Being bullied isn’t something new to me. When you have a stripper crack addict mother and you attend a public school, you grow a pretty thick skin. I take a slow sip of my lemonade, letting the silence stretch long enough to make her uncomfortable.

But she recovers fast.

“You can play the innocent act with the boys all you want,” she continues, her tone suddenly syrupy. “They love a charity case. Especially Jackson. He has this thing for broken toys.”

Ah.

There it is.

The real reason.

“Feeling territorial?” I ask calmly, setting my drink down. “Or bored because Jackson found someone with an actual personality?”

Her nostrils flare, but she smiles like it doesn’t bother her. Like she didn’t twitch at the mention of his name.

“Oh, honey. I’m not threatened by you. You’re a tourist in all this. A temporary sideshow before real life kicks back in.”

I tilt my head. “You sure? Because you seem pretty rattled for someone who’s not threatened.”

Laura’s smile drops. “Watch yourself, street rat. You’re not as untouchable as you think. Just because the boss is letting you hang around doesn’t mean you belong here.”

I stand slowly, the chair scraping back across the flagstone. The air between us tightens.

“I don’t belong anywhere, Laura,” I say softly, stepping in close enough she can smell the sweat and dust still clinging to me from the barn. “But it also means I don’t have anything to lose. Can you say the same?”

Her jaw tightens, but she doesn’t respond.

And then a voice cuts through the tension like a blade.

“That’s enough.”

Colter.

I glance over and find him standing a few feet away, arms crossed, expression stone cold. He’s not looking at me.

He’s looking at her.

Laura’s mask cracks for half a second. Long enough for me to see the flicker of embarrassment and fury.

“Come now,” she says, turning her body slightly toward him, one hand going to her hip. “I was just saying hi.”

Colter’s eyes don’t soften. “Say hi somewhere else.”

Laura hesitates, then flips her hair over her shoulder and gives me one last glare before strutting off toward the pool like she didn’t try to gut me in broad daylight.

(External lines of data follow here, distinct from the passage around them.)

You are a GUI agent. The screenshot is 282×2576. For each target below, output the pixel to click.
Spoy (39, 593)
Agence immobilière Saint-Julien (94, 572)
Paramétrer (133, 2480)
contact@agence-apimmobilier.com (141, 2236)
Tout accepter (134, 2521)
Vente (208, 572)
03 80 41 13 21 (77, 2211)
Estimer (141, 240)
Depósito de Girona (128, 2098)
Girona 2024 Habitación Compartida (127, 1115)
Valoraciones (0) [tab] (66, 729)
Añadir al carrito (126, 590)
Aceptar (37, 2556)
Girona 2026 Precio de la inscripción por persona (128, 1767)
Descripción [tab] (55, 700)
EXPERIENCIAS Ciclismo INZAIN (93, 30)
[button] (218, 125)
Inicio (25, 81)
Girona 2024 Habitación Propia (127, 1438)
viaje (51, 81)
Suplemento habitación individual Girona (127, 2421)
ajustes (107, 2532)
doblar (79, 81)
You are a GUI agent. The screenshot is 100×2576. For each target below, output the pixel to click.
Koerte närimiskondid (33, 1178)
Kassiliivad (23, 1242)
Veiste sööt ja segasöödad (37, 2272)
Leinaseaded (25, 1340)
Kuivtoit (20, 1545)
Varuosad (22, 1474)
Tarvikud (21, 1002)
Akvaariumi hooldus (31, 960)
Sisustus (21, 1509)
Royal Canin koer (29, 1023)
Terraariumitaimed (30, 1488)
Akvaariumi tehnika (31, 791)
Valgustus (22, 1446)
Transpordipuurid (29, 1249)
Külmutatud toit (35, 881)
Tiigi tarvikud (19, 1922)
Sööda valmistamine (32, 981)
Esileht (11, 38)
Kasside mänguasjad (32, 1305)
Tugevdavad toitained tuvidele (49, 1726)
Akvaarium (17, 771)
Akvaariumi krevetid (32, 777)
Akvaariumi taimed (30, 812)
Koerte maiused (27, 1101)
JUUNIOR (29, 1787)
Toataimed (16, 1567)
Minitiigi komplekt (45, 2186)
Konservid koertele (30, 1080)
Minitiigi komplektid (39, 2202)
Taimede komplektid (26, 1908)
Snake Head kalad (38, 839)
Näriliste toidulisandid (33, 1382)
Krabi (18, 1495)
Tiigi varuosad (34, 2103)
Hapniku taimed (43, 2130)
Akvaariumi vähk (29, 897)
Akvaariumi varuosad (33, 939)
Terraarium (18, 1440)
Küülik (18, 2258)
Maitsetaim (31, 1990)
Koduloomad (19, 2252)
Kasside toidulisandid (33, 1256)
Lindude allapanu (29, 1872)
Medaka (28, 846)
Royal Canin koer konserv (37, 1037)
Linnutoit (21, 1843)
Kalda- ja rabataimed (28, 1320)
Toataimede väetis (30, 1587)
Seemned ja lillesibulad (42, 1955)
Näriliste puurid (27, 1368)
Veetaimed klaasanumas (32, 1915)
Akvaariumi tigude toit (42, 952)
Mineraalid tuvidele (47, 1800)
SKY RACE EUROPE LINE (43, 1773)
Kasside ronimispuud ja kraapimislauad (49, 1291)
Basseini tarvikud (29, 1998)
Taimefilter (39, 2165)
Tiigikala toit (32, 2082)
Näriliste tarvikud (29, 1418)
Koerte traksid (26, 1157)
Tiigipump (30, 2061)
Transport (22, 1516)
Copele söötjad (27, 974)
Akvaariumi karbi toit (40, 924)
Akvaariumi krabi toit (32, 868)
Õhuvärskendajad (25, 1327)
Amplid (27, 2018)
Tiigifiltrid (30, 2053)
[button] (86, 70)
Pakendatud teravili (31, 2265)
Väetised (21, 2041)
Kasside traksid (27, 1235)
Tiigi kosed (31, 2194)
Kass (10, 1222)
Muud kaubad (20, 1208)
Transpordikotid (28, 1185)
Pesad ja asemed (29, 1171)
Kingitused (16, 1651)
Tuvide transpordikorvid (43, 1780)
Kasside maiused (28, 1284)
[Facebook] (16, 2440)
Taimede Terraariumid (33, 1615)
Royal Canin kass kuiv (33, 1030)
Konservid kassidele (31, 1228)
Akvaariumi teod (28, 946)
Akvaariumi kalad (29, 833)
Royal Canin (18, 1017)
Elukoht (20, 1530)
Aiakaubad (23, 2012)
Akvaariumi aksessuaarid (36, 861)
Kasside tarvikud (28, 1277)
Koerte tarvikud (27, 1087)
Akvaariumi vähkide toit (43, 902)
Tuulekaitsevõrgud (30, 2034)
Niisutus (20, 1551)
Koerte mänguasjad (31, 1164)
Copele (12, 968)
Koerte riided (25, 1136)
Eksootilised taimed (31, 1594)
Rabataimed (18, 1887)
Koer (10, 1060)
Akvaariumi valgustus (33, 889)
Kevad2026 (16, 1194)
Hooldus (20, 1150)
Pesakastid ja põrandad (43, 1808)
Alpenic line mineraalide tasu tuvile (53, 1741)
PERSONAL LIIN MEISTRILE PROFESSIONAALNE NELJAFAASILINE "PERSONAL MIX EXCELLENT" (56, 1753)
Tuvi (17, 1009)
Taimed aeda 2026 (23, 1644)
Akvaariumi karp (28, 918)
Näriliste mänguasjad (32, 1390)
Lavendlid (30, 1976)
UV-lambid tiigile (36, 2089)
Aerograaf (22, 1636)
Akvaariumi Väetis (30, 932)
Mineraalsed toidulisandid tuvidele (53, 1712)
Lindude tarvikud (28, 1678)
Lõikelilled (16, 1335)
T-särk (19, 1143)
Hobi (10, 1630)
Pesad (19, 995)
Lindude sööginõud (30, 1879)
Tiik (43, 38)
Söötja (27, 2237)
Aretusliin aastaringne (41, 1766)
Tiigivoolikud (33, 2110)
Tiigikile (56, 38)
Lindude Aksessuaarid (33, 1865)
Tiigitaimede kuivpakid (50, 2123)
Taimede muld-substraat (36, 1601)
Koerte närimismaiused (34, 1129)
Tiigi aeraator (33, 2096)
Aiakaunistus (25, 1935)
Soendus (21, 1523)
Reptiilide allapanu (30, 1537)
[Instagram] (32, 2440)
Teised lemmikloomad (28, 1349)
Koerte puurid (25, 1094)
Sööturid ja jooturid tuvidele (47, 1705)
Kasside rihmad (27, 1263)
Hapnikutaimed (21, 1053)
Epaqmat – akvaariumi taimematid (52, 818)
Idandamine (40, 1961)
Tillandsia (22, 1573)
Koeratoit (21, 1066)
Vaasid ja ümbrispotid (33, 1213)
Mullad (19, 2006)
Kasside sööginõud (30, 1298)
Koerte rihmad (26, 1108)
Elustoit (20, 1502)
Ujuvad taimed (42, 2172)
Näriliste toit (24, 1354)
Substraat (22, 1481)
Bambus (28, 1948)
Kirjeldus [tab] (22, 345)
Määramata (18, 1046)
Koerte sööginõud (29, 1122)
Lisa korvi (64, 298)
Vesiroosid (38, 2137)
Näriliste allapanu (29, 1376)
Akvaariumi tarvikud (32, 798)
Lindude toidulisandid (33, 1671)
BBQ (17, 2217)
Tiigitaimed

I watch her go, then turn to Colter.

He’s still staring.

I cross my arms. “You always swoop in like that? Or are you pitying the poor orphan girl?”

His jaw ticks.

“That what you think this is?”

I shrug. “I don’t know what to think with you. One minute you’re cold. The next, you’re… whatever that was.”

He takes a step closer, then another, until there’s barely a foot of space between us. His voice drops low, almost a whisper.

“That was me not letting her get away with treating you like shit.”

“Why?” I ask, honestly. “Why do you care?”

Colter doesn’t answer right away. His eyes search mine, like he’s looking for a crack in the wall I’ve spent years building.

When he finally speaks, his voice is low. Gritty.

“Because whether you like it or not, you’re one of us now.”

My stomach twists. His words should feel like safety. Belonging.

But it sounds a lot more like a warning.

And I’m not sure which part scares me more.